***** Material shown *****

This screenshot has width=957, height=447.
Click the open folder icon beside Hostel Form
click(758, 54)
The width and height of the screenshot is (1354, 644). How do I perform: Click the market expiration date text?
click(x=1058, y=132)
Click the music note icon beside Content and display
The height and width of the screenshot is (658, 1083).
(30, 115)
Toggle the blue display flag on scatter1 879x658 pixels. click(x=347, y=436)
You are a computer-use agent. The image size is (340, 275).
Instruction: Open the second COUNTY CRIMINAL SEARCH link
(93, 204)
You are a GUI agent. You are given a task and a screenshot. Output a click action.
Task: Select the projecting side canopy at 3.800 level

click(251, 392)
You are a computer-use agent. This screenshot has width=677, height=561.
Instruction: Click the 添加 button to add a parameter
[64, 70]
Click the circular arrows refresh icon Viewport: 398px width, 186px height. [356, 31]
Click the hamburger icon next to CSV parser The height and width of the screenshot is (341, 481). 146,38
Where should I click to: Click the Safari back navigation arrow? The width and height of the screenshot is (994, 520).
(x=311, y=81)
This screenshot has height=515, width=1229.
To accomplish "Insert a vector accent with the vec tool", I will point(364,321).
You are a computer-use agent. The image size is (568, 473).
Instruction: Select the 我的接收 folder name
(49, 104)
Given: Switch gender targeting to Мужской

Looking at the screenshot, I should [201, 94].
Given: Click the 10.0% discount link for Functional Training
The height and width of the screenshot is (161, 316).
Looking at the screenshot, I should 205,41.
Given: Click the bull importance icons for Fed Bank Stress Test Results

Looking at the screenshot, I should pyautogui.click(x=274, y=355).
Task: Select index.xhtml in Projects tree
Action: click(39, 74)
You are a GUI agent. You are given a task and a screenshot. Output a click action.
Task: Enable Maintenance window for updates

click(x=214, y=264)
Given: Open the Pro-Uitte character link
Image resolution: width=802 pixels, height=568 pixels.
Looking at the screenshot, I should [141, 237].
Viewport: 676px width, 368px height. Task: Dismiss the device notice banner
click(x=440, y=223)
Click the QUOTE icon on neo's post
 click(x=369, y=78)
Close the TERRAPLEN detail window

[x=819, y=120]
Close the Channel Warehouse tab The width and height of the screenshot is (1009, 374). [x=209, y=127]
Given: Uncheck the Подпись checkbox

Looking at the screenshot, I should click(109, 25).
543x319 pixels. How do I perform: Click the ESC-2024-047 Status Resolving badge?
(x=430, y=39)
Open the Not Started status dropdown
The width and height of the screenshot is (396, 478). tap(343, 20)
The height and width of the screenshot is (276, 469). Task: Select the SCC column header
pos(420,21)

*****

* [Exercise]: Retrieve every line above holding the word "computer".

* [Answer section]:
You are a computer-use agent. The image size is (340, 275).
You are a computer-use agent. This screenshot has width=677, height=561.
You are a computer-use agent. The image size is (568, 473).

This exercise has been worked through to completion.